Statement of
the American Association of Law Libraries
the Southern California Association of Law Libraries
to the Los Angeles Board of Supervisors
on the Courts Information Access Provider Program
October 5, 1995
Good morning, Mr./Ms. Chairman and Members of
the Los Angeles County Board of Supervisors. I am H.
Edward Brown, Director of Library Information and
Services, at Morgan Lewis & Bockius located here in Los
Angeles. It is a privilege to be with you today representing
the American Association of Law Libraries (AALL) and
the Southern California Association of Law Libraries
(SCALL). AALL is a nonprofit educational organization
headquartered in Chicago with over 5,000 members
nationwide. Our members respond to the legal and
governmental information needs of legislators, judges, and
other public officials at all levels of government,
corporations and small businesses, law professors and
students, attorneys, and members of the general public. I
speak to you today also as the Chapter President of the
Southern California Association of Law Libraries.

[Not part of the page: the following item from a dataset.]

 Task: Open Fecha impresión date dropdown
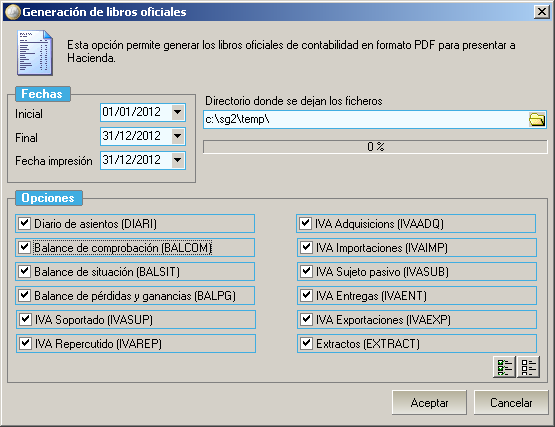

Law librarians appreciate the initiative of the
Information Systems Advisory Body (ISAB) in recognizing
the need to take advantage of new technologies to develop
a centralized online system providing access to Los
Angeles County civil court records. We have, however,
several strong concerns regarding the Information Access
Provider Agreement (IAP) that is under discussion today.
First, while we are aware of the very real financial
pressures facing the County, we are troubled that the
development of the new system is viewed as a
profit-making venture. The records of the Municipal and
Superior Courts of Los Angeles County, compiled and
maintained by County employees at taxpayer expense, are
public records. California law makes no distinction as to
the physical form or characteristic of the information
(CAL. GOV'T. CODE Sec. 6252, Deering 1982). If an
electronic database is created for the use of a government
entity, the same electronic format should be available to
the public at no or low cost. The proposal under
consideration today to develop an enhanced information
system infringes on the public's right to County court
records by increasing their cost.
While the IAP is clearly aimed for commercial users,
it is not in the public interest. To presume that those who
cannot pay to access the new enhanced online system will
have to continue to rely on the so-called "basic service,"
consisting of information not regularly updated and held at
several court locations throughout the County, is
inequitable. It means that individual claimants, legal
services organizations, and public interest groups will have
to traipse all over town to get documents they need, while
the well-to-do will have access with a few keystrokes.
Such inequities are inappropriate in a legal system that
attempts to hear equally the concerns of all--rich and poor
alike.
Second, we believe that a government entity is
justified in charging fees only to recover the costs of
distributing information but not to make a profit. Thus, we
oppose any efforts by government entities to impose
controls on the downstream use of public information. The
25% royalty fee proposed by the IAP on each transaction
imposes a copyright-like control over the information
which we find unacceptable. It would generate revenue
totally unrelated to the cost of providing the information.
In addition, the IAP agreement restricts users from making
this court data available "in bulk, via multiple records, or
on CD-ROM or other electronic or optical media" further
limiting use of the information. We believe that a
government entity should not hold monopolistic control
over its information but should make it available through a
diversity of sources for the greatest benefit to the public.
Finally, we would like to point out that our nation is
well-underway in developing the National Information
Infrastructure (NII). The vision of the NII includes making
information from all levels of government easily and
equitably available to the public. For your information, we
have attached to this statement a copy of the "Government
Information & Services Principles" endorsed in August by
the National Information Infrastructure Advisory Council.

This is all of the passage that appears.